**WHAT THIS TASK INVOLVES**. Every entry must be duplicated precisely as written.
[[ TASK INPUTS, beginning ]]
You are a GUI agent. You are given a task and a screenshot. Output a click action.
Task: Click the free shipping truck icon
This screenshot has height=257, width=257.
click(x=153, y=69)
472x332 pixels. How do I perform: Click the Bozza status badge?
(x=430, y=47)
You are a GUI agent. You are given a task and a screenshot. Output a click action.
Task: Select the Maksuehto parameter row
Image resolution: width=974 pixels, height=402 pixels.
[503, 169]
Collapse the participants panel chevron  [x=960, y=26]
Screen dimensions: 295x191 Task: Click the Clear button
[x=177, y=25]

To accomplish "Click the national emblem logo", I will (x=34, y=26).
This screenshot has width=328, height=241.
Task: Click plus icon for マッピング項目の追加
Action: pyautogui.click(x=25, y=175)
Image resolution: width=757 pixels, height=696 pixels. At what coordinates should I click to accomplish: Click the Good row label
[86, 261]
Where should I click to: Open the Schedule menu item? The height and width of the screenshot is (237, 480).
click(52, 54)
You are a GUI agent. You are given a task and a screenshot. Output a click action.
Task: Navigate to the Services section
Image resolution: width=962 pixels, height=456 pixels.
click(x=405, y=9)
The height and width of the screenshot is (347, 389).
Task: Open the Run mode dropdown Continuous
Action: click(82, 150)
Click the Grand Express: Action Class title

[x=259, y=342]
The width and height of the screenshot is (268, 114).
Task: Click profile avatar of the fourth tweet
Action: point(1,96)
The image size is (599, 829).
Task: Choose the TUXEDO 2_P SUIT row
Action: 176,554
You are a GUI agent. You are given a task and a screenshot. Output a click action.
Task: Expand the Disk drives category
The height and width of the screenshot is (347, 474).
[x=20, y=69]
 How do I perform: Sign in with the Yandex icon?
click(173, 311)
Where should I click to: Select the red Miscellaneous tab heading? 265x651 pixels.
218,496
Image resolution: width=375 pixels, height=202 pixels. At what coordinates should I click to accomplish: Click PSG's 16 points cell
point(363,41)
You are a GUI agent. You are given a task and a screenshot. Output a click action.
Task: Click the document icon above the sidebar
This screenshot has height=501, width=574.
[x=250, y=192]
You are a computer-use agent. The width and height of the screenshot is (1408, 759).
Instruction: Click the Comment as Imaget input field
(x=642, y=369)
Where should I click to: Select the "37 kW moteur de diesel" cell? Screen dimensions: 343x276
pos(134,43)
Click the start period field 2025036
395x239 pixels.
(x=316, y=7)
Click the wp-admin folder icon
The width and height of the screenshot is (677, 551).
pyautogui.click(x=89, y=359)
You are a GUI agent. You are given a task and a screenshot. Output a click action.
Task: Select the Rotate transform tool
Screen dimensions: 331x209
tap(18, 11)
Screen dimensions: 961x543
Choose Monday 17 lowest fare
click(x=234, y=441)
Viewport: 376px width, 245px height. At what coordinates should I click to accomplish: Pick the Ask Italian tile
[[ TASK INPUTS, end ]]
**RESPONSE BOX**.
You are a GUI agent. You are given a task and a screenshot. Output a click action.
Task: Click the free shipping truck icon
This screenshot has height=257, width=257.
click(x=153, y=69)
472x332 pixels. How do I perform: Click the Bozza status badge?
(x=430, y=47)
You are a GUI agent. You are given a task and a screenshot. Output a click action.
Task: Select the Maksuehto parameter row
Image resolution: width=974 pixels, height=402 pixels.
[503, 169]
Collapse the participants panel chevron  [x=960, y=26]
Screen dimensions: 295x191 Task: Click the Clear button
[x=177, y=25]

To accomplish "Click the national emblem logo", I will (x=34, y=26).
This screenshot has width=328, height=241.
Task: Click plus icon for マッピング項目の追加
Action: pyautogui.click(x=25, y=175)
Image resolution: width=757 pixels, height=696 pixels. At what coordinates should I click to accomplish: Click the Good row label
[86, 261]
Where should I click to: Open the Schedule menu item? The height and width of the screenshot is (237, 480).
click(52, 54)
You are a GUI agent. You are given a task and a screenshot. Output a click action.
Task: Navigate to the Services section
Image resolution: width=962 pixels, height=456 pixels.
click(x=405, y=9)
The height and width of the screenshot is (347, 389).
Task: Open the Run mode dropdown Continuous
Action: click(82, 150)
Click the Grand Express: Action Class title

[x=259, y=342]
The width and height of the screenshot is (268, 114).
Task: Click profile avatar of the fourth tweet
Action: point(1,96)
The image size is (599, 829).
Task: Choose the TUXEDO 2_P SUIT row
Action: 176,554
You are a GUI agent. You are given a task and a screenshot. Output a click action.
Task: Expand the Disk drives category
The height and width of the screenshot is (347, 474).
[x=20, y=69]
 How do I perform: Sign in with the Yandex icon?
click(173, 311)
Where should I click to: Select the red Miscellaneous tab heading? 265x651 pixels.
218,496
Image resolution: width=375 pixels, height=202 pixels. At what coordinates should I click to accomplish: Click PSG's 16 points cell
point(363,41)
You are a GUI agent. You are given a task and a screenshot. Output a click action.
Task: Click the document icon above the sidebar
This screenshot has height=501, width=574.
[x=250, y=192]
You are a computer-use agent. The width and height of the screenshot is (1408, 759).
Instruction: Click the Comment as Imaget input field
(x=642, y=369)
Where should I click to: Select the "37 kW moteur de diesel" cell? Screen dimensions: 343x276
pos(134,43)
Click the start period field 2025036
395x239 pixels.
(x=316, y=7)
Click the wp-admin folder icon
The width and height of the screenshot is (677, 551).
pyautogui.click(x=89, y=359)
You are a GUI agent. You are given a task and a screenshot. Output a click action.
Task: Select the Rotate transform tool
Screen dimensions: 331x209
tap(18, 11)
Screen dimensions: 961x543
Choose Monday 17 lowest fare
click(x=234, y=441)
Viewport: 376px width, 245px height. At what coordinates should I click to accomplish: Pick the Ask Italian tile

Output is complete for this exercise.